# Build a News Articles Summarizer - Solution

Welcome to the solution notebook! This contains completed implementations for building an AI-powered news article summarizer using LangChain.

## Overview

This notebook demonstrates:
- Article extraction and parsing
- Prompt template creation
- Multi-backend LLM integration (OpenAI/Ollama)
- Language and format customization

## Solutions Included

Each exercise is completed with best practices and production-ready code.

### API Configuration

This notebook supports both OpenAI API and local Ollama. Choose your backend:

**Option 1: OpenAI**
- Set `OPENAI_API_KEY` environment variable
- More reliable, requires internet connection
- Pay per use (check current pricing)

**Option 2: Ollama (Local)**
- Set `USE_OLLAMA=1` environment variable
- Run `ollama serve` in a terminal
- Free, requires local GPU or enough RAM
- Install models with `ollama pull mistral`

**Recommendation:** Start with OpenAI for simplicity, then try Ollama for local development.

In [1]:
import requests
from newspaper import Article

headers = {
    'User-Agent': 'Mozilla/5.0 (Windows NT 10.0; Win64; x64) AppleWebKit/537.36 (KHTML, like Gecko) Chrome/89.0.4389.82 Safari/537.36'
}

article_url = "https://www.artificialintelligence-news.com/2022/01/25/meta-claims-new-ai-supercomputer-will-set-records/"

session = requests.Session()

try:
    response = session.get(article_url, headers=headers, timeout=10)

    if response.status_code == 200:
        article = Article(article_url)
        article.download()
        article.parse()

        print(f"Title: {article.title}")
        print(f"Text: {article.text}")
    else:
        print(f"Failed to fetch article at {article_url}")
except Exception as e:
    print(f"Error occurred while fetching article at {article_url}: {e}")

Title: Meta claims its new AI supercomputer will set records
Text: Meta (formerly Facebook) has unveiled an AI supercomputer that it claims will be the world’s fastest.

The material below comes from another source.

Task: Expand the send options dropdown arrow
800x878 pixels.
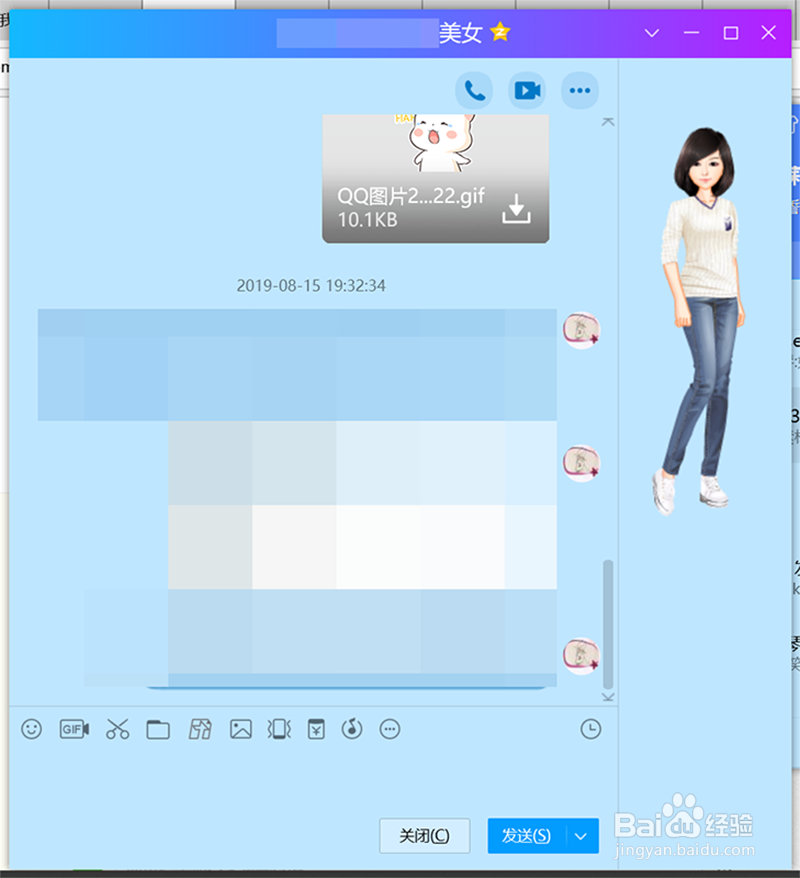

The supercomputer is called the AI Research SuperCluster (RSC) and is yet to be fully complete. However, Meta’s researchers have already begun using it for training large natural language processing (NLP) and computer vision models.

RSC is set to be fully built in mid-2022. Meta says that it will be the fastest in the world once complete and the aim is for it to be capable of training models with trillions of parameters.

“We hope RSC will help us build entirely new AI systems that can, for example, power real-time voice translations to large groups of people, each speaking a different language, so they can seamlessly collaborate on a research project or play an AR game together,” wrote Meta in a blog post.

“Ultimately, the work done with RSC will pave the way toward building technologies for the next major computing

## 2. Build a Prompt Template

**Solution:** The template uses f-string formatting to inject the article title and text into the prompt.

**Best practices shown:**
- Clear role definition for the AI
- Visual separators for context
- Explicit task instructions
- Using f-strings for dynamic content injection

In [2]:
from langchain_core.messages import HumanMessage

# prepare template for prompt
template = f"""You are a very good assistant that summarizes online articles.

Here's the article you want to summarize.

==================
Title: {article.title}

{article.text}
==================

Write a summary of the previous article.
"""

prompt = template.format(article_title=article.title, article_text=article.text)

messages = [HumanMessage(content=prompt)]
messages



## 3. Initialize Language Model

**Solution:** The code initializes the appropriate LLM based on the `USE_OLLAMA` environment variable.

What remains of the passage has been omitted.